- _Arbeitsaufträge_
(a) Übertragen Sie den folgenden Satz aus dem Text über Ferdinand Thun ins Englische: „Er legte 1940 sein Abitur ab und wurde im selben Jahr zur Wehrmacht einberufen.“
(b) Schreiben Sie aus dem Text über Ferdinand Thun den Abschnitt von „Ferdinand Thun (Diplomat)“ bis einschließlich „Ferdinand von Österreich-Este.“ wortgetreu ab.
(c) Prüfen Sie, ob die folgenden Aussagen mit dem Text über Ferdinand Thun übereinstimmen. Antworten Sie jeweils mit Ja oder Nein und zitieren Sie die entscheidende Textstelle wörtlich.
(i) Thun geriet 1943 als Leutnant in sowjetische Kriegsgefangenschaft.
(ii) Thun gehörte der SED an.
(iii) Nach seiner Entlassung ging Thun nach Westdeutschland.

- _Gegebener Text_
Ferdinand Thun (Diplomat)
Ferdinand Thun-Hohenstein, auch Ferdinand Judas Thaddäus Graf von Thun und Hohenstein (* 26. August 1921 in Tetschen, Tschechoslowakei; † 11. November 2022), war ein deutscher Diplomat.[1][2] Er war der einzige Botschafter der Deutschen Demokratischen Republik (DDR), der einer Blockpartei (NDPD) und nicht der SED angehörte.
Leben
[Bearbeiten | Quelltext bearbeiten]Ferdinand Thun wurde als Sohn des Fürsten Franz Anton von Thun und Hohenstein und seiner Gattin Franziska geb. Prinzessin von Lobkowitz (Tochter von Ferdinand von Lobkowitz) geboren.[3] Die Großmutter Marie Pia von Thun und Hohenstein geb. Chotek von Chotkow war die Tochter des Grafen Boguslaw Chotek von Chotkow und die Schwester von Sophie Chotek von Chotkowa, der morganatischen Gattin des österreichischen Thronfolgers Erzherzog Franz Ferdinand von Österreich-Este.
Er legte 1940 sein Abitur ab und wurde im selben Jahr zur Wehrmacht einberufen. 1943 kam er als Leutnant in sowjetische Kriegsgefangenschaft und besuchte dort eine Antifa-Schule des Nationalkomitees Freies Deutschland (NKFD). 1944 trat er dem Bund Deutscher Offiziere bei.
Im Dezember 1948 wurde er in die sowjetische Besatzungszone Deutschlands entlassen. Sein Wirken in den Moskauer Organisationen ließ es ihm im Kalten Krieg angeraten erscheinen, dort zu bleiben und nicht nach Westdeutschland oder nach Österreich zu gehen. 1949 wurde er Mitglied der Nationaldemokratischen Partei Deutschlands und in deren Hauptausschuss entsandt.[4] Er studierte an der Karl-Marx-Universität in Leipzig und an der Deutschen Verwaltungsakademie. 1954 absolvierte er das Examen zum Diplom-Staatswissenschaftler.

- _Auszüge aus Material_
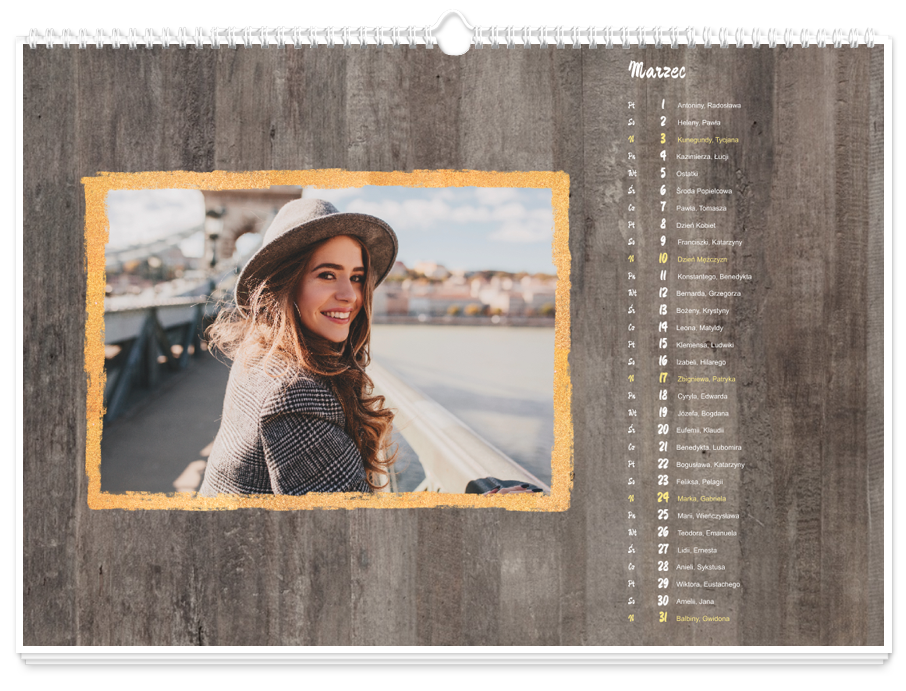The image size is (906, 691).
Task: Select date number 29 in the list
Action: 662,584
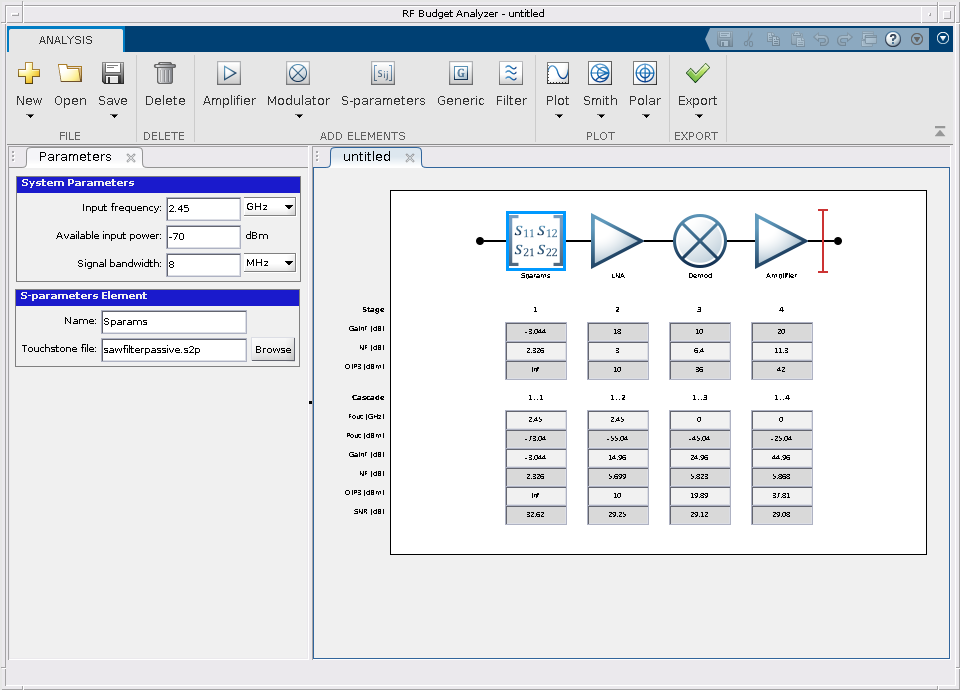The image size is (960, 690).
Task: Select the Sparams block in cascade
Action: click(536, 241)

--

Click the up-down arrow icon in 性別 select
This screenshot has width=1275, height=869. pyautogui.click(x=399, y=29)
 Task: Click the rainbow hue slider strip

...

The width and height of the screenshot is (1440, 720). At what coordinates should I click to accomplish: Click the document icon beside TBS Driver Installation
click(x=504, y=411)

- _Lösungen zu Aufgaben_
(a) In 1940 he passed his Abitur and was drafted into the Wehrmacht in the same year.

(b)
Ferdinand Thun (Diplomat)
Ferdinand Thun-Hohenstein, auch Ferdinand Judas Thaddäus Graf von Thun und Hohenstein (* 26. August 1921 in Tetschen, Tschechoslowakei; † 11. November 2022), war ein deutscher Diplomat.[1][2] Er war der einzige Botschafter der Deutschen Demokratischen Republik (DDR), der einer Blockpartei (NDPD) und nicht der SED angehörte.
Leben
[Bearbeiten | Quelltext bearbeiten]Ferdinand Thun wurde als Sohn des Fürsten Franz Anton von Thun und Hohenstein und seiner Gattin Franziska geb. Prinzessin von Lobkowitz (Tochter von Ferdinand von Lobkowitz) geboren.[3] Die Großmutter Marie Pia von Thun und Hohenstein geb. Chotek von Chotkow war die Tochter des Grafen Boguslaw Chotek von Chotkow und die Schwester von Sophie Chotek von Chotkowa, der morganatischen Gattin des österreichischen Thronfolgers Erzherzog Franz Ferdinand von Österreich-Este.

(c)
(i) Ja: „1943 kam er als Leutnant in sowjetische Kriegsgefangenschaft“
(ii) Nein: „der einer Blockpartei (NDPD) und nicht der SED angehörte“
(iii) Nein: „dort zu bleiben und nicht nach Westdeutschland oder nach Österreich zu gehen“